1
Di un paseo largo y ocioso por Sotogrande y por fin regresé a mi habitación.
Leila lo había dejado todo hecho un estropicio. Todas sus cosas estaban por el suelo. Aunque nunca había sido precisamente ordenada, cuanto más tiempo pasábamos en España más descuidada se volvía. La proporción entre las cosas que había dejado tiradas por la habitación y las que había metido en su maleta era más o menos de cinco a una.
A mí no me importaba recoger lo que ella dejaba tirado. Era exactamente la clase de actividad mecánica que me gustaba.
Metí su vestido de tenis en la canasta de la ropa sucia.
Había varias faldas y blusas que había planeado llevarse a Ronda pero que en el último momento había decidido dejar en el hotel. Colgué las faldas en unas perchas para faldas que tenía en su armario y doblé las blusas y las guardé en el tocador, que era donde ella las guardaba.
Recogí del suelo las toallas mojadas y arrugadas que había usado después de su ducha, y las colgué en los toalleros para que se secaran. En las toallas blancas había manchas de color rojo sangre.
Sotogrande era un hotel muy caro, y en muchos sentidos de lujo, pero las baldosas rojas de nuestra habitación no estaban vidriadas como es debido y manchaban de rojo cualquier cosa que uno dejara en el suelo.
Pensé en aquellos dos, camino de Ronda. Parecía un juego de palabras. Aquellos dos, camino de Ronda.
Cuando por fin les contara la verdad, ¿cómo iba a explicarles que hubiera tardado tanto en contársela?
La logística de contar la verdad se estaba complicando cada vez más, y el momento oportuno para contarla se estaba volviendo más y más difícil de definir.

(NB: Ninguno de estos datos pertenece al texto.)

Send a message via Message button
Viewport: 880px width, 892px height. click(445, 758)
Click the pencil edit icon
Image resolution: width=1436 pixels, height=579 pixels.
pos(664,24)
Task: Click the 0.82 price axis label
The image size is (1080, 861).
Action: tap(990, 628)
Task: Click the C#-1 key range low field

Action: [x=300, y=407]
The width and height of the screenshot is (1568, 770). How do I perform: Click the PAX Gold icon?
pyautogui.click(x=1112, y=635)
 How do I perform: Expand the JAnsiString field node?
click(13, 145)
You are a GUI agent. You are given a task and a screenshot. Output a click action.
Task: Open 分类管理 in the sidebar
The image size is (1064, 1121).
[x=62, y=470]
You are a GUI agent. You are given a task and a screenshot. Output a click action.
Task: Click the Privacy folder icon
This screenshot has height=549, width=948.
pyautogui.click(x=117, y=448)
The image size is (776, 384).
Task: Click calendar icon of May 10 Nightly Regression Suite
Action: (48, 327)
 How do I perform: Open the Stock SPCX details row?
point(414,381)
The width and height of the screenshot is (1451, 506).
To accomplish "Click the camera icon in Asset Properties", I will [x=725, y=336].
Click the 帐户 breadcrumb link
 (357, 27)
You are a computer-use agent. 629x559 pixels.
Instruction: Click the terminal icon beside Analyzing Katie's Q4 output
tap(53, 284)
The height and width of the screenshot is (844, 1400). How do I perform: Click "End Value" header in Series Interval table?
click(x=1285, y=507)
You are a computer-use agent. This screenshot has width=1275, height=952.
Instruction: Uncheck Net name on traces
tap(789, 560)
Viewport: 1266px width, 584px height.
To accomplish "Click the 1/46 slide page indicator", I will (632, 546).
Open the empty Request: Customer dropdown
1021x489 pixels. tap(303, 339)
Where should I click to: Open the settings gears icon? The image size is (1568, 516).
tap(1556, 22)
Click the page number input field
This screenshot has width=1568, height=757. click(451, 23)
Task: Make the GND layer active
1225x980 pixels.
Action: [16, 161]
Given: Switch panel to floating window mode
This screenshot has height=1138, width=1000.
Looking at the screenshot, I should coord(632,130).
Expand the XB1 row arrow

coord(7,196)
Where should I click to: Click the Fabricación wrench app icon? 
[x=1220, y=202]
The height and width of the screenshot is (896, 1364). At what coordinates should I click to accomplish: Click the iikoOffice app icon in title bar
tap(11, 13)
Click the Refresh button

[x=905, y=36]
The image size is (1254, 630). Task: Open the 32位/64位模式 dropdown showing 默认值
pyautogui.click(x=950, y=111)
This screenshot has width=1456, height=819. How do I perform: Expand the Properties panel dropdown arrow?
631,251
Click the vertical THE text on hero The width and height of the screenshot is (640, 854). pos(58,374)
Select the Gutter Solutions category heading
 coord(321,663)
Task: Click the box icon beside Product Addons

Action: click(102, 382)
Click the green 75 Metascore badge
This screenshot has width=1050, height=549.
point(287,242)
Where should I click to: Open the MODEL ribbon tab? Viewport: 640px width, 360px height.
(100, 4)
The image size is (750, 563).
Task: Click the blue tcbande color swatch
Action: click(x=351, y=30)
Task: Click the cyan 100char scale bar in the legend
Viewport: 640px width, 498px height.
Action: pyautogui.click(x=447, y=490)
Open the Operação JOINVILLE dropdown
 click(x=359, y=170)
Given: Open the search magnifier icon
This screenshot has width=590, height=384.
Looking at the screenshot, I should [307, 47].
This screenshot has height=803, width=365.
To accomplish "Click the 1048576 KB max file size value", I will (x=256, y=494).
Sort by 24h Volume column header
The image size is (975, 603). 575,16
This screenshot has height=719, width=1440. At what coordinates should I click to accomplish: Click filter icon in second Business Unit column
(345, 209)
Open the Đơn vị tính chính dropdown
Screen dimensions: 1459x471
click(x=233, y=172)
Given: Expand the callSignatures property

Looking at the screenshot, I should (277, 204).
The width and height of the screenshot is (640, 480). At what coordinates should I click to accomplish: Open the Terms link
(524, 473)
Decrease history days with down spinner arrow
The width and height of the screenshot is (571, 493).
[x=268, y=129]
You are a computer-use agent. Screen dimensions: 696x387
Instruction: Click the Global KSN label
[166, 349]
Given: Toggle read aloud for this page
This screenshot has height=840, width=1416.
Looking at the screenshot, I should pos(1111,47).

La habitación ya tenía mejor aspecto. Todo lo que había que doblar o que guardar ya estaba doblado y guardado. Hasta encontré las gafas de sol de Leila, que ella no había podido encontrar y se había tenido que ir sin ellas. Se las dejé encima del tocador, al lado de una cajita de madera llena de monedas españolas.
2
Nunca he creído ni en las premoniciones ni en los presagios. De manera que cuando me acosté y al cabo de un rato me empezó a preocupar que Leila y Billy pudieran haber tenido un accidente de coche, no se trataba del presentimiento de ningún desastre; era simplemente la preocupación de una mente propensa a preocuparse. Todo aquel que se haya quedado alguna vez en casa mientras sus seres queridos se iban de viaje saben lo que es esperar la confirmación de que han llegado bien, y las preocupaciones que se desatan cuando esa confirmación se hace esperar.
En mi caso, la posibilidad de un desastre en la carretera se veía intensificada por los años que me había pasado reescribiendo guiones ajenos. En aquellas reescrituras, había perfeccionado más o menos el uso de ciertos recursos completamente manidos, el principal de los cuales era la preparación y la recompensa. Si quería devolverle la tensión a una línea argumental mustia, lo que hacía era centrarme en algún objeto o acontecimiento aparentemente inocuo e infundirle trascendencia.
Y ahora me sorprendí cayendo en aquel mismo recurso.
Las gafas de sol de Leila.
Ella odiaba ir en coche sin ellas. El resplandor del sol de la soleada España la agotaba y la ponía irritable si no llevaba sus gafas de sol.
Y hoy se había ido sin ellas. Billy sí que llevaba puestas las suyas.
Me imaginaba perfectamente a Leila estirando el brazo y tratando de quitarle a Billy las gafas de sol de la cara. Jugando, claro está. Y Billy, jugando también, se resistía. Y mientras duraba aquel forcejeo juguetón, el coche cogía la directa.
De nada sirvió recordarme a mí mismo, mientras esperaba aquella llamada telefónica de Ronda, que mi desastre imaginado era demasiado retorcido y demasiado improbable para tener lugar en la vida real.
Pero era esa misma improbabilidad lo que me preocupaba. Porque cualquier cosa era posible.